Hi,
I'm trying to run a model on OpenVINO HETERO plugin, while manually assigning node affinities to force some layers to execute on the CPU.
The model in question is a transformer model from HuggingFace (Qwen3-8B). I have tried using the converted model from at OpenVINO/Qwen3-8B-int4-ov, as well as exporting the model using `optimum-cli`, but the issue persists with both.
My code is adapted from this section in the official documentation on "Using Manual and Automatic Modes in Combination":
DEVICE = "HETERO:GPU,CPU"
MODEL = "./Qwen3-8B-ov"
def set_affinities (model):
supported_ops = core.query_model (model, DEVICE)
for node in model.get_ops ():
fname = node.get_friendly_name ()
# target_ops is a set of node names that should be on the CPU
if fname in target_ops:
print (f"Pinning to CPU: {node}")
affinity = "CPU"
else:
affinity = supported_ops [fname]
node.get_rt_info ()["affinity"] = affinity
model = OVModelForCausalLM.from_pretrained (MODEL)
set_affinities (MODEL)
model.to (DEVICE)
model.compile ()
At runtime, I get this error:
Traceback (most recent call last):
File "/home/vedanth/Desktop/ov-inference.py", line 42, in <module>
model.compile ()
File "/home/vedanth/Desktop/models/venv/lib/python3.12/site-packages/optimum/intel/openvino/modeling_decoder.py", line 428, in compile
super().compile()
File "/home/vedanth/Desktop/models/venv/lib/python3.12/site-packages/optimum/intel/openvino/modeling_base.py", line 922, in compile
self.request = self._compile_model(self.model, self._device, ov_config, self.model_save_dir)
^^^^^^^^^^^^^^^^^^^^^^^^^^^^^^^^^^^^^^^^^^^^^^^^^^^^^^^^^^^^^^^^^^^^^^^^^^^^^
File "/home/vedanth/Desktop/models/venv/lib/python3.12/site-packages/optimum/intel/openvino/modeling_base.py", line 418, in _compile_model
compiled_model = core.compile_model(model, device.upper() if device is not None else device, config=ov_config)
^^^^^^^^^^^^^^^^^^^^^^^^^^^^^^^^^^^^^^^^^^^^^^^^^^^^^^^^^^^^^^^^^^^^^^^^^^^^^^^^^^^^^^^^^^^^^
File "/home/vedanth/Desktop/models/venv/lib/python3.12/site-packages/openvino/_ov_api.py", line 646, in compile_model
super().compile_model(model, device_name, {} if config is None else config),
^^^^^^^^^^^^^^^^^^^^^^^^^^^^^^^^^^^^^^^^^^^^^^^^^^^^^^^^^^^^^^^^^^^^^^^^^^^
RuntimeError: Exception from src/inference/src/cpp/core.cpp:110:
Exception from src/inference/src/dev/plugin.cpp:53:
Check 'unregistered_parameters.str().empty()' failed at src/core/src/model.cpp:58:
Model references undeclared parameters: opset1::Parameter input_ids () -> (i64[?,?])
Not sure where to start debugging the issue.
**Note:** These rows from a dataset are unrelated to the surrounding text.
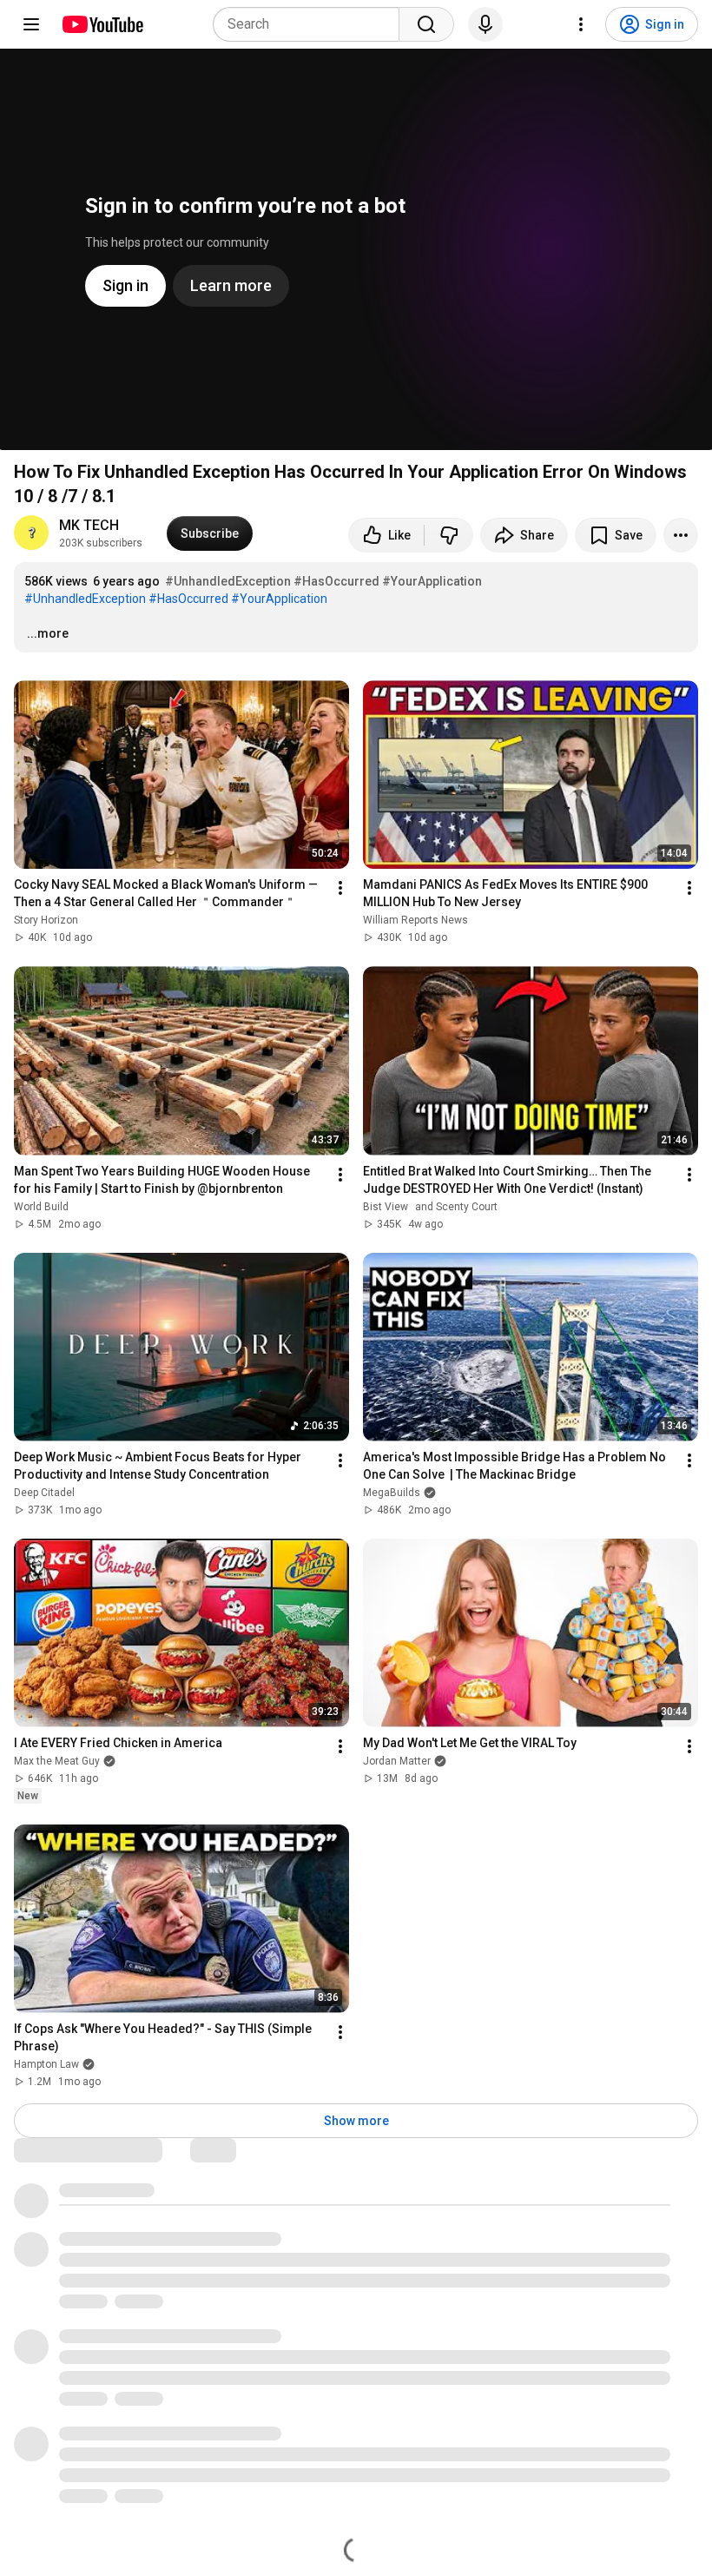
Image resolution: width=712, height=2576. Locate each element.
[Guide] (31, 24)
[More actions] (680, 535)
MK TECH (89, 525)
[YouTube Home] (102, 24)
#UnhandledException (228, 581)
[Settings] (580, 24)
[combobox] (311, 24)
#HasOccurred (336, 581)
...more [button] (48, 633)
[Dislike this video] (449, 535)
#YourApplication (432, 581)
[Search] (426, 24)
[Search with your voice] (485, 24)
Any leads will be appreciated. Alternatively, if there is a better way of pinning an operation to a device, I would be happy to try it.
OpenVINO version: 2026.0.0
連結已複製
Hi GlowingScrewdriver,
Below is the method for pinning an operation to a device using a model ID.
from optimum.intel.openvino import OVModelForCausalLM
import openvino
from transformers import AutoTokenizer
model_id="OpenVINO/qwen3-8b-int4-ov"
DEVICE = "HETERO:GPU,CPU"
def set_affinities(model, target_ops):
core = openvino.Core()
ov_model = model.model # Get the underlying OpenVINO model
# Query what operations are supported on each device
supported_ops = core.query_model(ov_model, DEVICE)
for node in ov_model.get_ops():
fname = node.get_friendly_name()
# Force specific operations to CPU
if fname in target_ops:
print(f"Pinning to CPU: {node}")
node.get_rt_info()["affinity"] = "CPU"
else:
affinity = supported_ops[fname]
node.get_rt_info()["affinity"] = affinity
#print(f"Assigning to GPU: {node}")
# Define operations you want to force to CPU
target_ops = {
# Example operation names
"Constant_100568",
"Constant_100569"
}
model = OVModelForCausalLM.from_pretrained(model_id)
set_affinities(model, target_ops)
model.to (DEVICE)
model.compile()
Regards,
Peh
Hello Peh,
Thank you for your quick response. Apologies for the typos in my code, which seem to have crept in since I adapted the snippet from a larger piece of code.
What you suggested is indeed what I had tried, i.e. getting default affinities using `core.query_model()`, selecting nodes using their names, and overriding affinities per-node by assigning to `node.get_rt_info()["affinity"]`.
My issue is this: when I pin some nodes to the CPU and try to compile the model, I run into an error about undeclared parameters in the model. The issue does not arise if I do `node.get_rt_info ["affinity"] = "GPU"` or `node.get_rt_info ["affinity"] = "CPU"` for all nodes; it only occurs when I selectively assign some nodes to CPU and the rest to GPU.
Thank you,
Vedanth